### Given data
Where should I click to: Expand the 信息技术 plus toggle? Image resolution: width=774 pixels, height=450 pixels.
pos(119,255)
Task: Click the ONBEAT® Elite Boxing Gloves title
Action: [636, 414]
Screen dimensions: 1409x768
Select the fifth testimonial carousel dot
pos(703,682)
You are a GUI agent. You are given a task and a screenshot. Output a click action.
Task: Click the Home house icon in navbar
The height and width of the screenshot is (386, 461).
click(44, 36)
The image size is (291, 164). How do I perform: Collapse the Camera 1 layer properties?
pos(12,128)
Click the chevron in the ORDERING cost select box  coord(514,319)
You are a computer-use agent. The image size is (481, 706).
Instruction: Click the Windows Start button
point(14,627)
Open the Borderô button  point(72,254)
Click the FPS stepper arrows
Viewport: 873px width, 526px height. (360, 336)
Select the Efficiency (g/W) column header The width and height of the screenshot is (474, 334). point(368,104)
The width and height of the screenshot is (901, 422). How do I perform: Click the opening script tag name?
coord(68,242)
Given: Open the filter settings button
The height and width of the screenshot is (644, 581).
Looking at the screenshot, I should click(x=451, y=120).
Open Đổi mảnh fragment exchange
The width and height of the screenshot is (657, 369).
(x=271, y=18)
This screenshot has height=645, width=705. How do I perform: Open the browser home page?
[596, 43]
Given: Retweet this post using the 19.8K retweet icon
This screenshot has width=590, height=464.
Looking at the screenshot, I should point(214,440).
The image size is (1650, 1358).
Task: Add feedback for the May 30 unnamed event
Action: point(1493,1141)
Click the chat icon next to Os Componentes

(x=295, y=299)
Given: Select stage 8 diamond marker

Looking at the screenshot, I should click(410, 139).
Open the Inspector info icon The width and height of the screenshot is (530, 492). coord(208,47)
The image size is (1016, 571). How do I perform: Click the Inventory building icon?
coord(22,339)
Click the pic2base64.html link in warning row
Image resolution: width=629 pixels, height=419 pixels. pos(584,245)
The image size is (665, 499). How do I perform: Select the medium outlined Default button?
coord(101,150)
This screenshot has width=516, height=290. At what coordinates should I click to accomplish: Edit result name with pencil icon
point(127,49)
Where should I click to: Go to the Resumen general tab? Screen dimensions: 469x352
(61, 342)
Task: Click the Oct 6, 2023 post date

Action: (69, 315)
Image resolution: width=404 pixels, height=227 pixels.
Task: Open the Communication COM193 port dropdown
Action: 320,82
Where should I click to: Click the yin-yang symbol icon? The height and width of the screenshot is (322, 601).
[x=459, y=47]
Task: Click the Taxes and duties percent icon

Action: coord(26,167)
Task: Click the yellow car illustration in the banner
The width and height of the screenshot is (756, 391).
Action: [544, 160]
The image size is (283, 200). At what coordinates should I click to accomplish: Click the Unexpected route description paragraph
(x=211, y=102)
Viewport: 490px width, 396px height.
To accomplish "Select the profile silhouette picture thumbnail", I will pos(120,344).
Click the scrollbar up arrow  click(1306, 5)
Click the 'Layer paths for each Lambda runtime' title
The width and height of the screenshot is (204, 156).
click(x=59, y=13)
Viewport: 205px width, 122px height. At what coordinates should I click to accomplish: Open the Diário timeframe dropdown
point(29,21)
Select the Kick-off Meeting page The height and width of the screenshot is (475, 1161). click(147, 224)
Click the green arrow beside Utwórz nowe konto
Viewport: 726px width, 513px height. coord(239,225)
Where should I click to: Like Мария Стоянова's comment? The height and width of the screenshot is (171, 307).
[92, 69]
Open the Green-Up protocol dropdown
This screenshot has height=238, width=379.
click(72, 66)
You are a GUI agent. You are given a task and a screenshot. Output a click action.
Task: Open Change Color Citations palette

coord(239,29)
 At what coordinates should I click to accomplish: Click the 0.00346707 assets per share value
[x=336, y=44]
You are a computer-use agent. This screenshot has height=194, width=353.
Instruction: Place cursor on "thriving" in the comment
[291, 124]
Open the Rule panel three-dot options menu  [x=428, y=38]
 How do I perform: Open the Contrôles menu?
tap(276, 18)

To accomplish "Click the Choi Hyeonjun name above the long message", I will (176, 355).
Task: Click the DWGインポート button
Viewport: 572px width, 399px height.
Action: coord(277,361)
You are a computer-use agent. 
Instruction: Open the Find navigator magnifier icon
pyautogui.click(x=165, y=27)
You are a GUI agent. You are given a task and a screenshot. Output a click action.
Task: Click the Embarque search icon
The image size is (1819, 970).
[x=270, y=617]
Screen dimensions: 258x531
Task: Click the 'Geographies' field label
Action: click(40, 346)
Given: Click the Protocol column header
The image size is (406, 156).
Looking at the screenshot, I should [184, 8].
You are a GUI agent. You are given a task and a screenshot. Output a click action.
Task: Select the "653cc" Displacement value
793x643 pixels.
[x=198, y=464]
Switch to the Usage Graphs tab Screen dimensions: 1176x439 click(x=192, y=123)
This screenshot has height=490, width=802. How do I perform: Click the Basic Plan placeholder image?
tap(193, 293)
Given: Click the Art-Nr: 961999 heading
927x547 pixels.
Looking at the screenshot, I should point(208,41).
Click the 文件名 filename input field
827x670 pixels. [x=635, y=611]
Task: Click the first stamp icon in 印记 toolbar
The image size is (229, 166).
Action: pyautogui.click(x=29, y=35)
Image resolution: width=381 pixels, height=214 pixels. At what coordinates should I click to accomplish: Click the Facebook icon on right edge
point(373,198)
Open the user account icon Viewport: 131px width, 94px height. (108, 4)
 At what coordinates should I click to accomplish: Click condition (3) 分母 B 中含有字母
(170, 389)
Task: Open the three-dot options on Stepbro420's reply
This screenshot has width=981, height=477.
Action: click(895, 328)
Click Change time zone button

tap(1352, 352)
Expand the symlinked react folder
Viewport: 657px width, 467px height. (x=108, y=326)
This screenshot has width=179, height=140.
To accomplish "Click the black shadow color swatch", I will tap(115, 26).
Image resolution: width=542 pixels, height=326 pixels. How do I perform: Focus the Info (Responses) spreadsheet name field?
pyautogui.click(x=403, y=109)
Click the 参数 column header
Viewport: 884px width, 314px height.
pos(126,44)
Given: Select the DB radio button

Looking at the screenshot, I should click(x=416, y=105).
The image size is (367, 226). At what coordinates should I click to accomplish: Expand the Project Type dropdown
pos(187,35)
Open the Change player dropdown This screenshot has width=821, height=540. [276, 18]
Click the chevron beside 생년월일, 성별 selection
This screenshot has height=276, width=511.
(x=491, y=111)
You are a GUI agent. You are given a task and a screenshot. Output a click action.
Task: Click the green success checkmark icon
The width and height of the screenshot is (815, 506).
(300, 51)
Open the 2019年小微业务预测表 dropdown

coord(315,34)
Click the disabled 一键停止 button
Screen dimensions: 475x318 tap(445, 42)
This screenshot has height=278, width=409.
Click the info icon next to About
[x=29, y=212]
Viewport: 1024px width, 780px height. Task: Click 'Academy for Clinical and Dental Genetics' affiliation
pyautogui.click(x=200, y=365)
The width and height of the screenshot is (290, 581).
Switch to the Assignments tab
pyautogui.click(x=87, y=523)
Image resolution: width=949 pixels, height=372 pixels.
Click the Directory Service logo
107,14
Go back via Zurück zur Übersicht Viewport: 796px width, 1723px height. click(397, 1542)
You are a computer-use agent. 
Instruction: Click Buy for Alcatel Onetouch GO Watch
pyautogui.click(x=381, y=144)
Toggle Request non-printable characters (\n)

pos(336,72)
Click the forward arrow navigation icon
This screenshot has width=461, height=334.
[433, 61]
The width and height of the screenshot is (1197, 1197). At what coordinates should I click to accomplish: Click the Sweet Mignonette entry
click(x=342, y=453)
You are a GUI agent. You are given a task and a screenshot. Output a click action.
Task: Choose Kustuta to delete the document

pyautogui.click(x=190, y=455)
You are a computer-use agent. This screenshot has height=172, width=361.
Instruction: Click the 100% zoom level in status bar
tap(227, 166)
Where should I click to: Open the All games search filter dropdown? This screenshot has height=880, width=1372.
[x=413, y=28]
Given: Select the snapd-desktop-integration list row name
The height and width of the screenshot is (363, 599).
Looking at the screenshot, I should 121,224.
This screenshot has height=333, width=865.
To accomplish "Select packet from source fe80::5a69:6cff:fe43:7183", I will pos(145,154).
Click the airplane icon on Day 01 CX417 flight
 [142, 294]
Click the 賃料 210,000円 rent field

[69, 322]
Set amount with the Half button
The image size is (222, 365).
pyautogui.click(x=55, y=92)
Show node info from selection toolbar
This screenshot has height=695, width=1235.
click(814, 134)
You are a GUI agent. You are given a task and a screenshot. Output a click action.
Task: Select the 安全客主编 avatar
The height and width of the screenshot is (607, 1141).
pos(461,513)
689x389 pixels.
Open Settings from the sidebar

### Prompt
Using the entries above, find all lines with "column". Copy them.

### Problem solution
Select the Efficiency (g/W) column header The width and height of the screenshot is (474, 334). point(368,104)
Given: Click the Protocol column header
Click the 参数 column header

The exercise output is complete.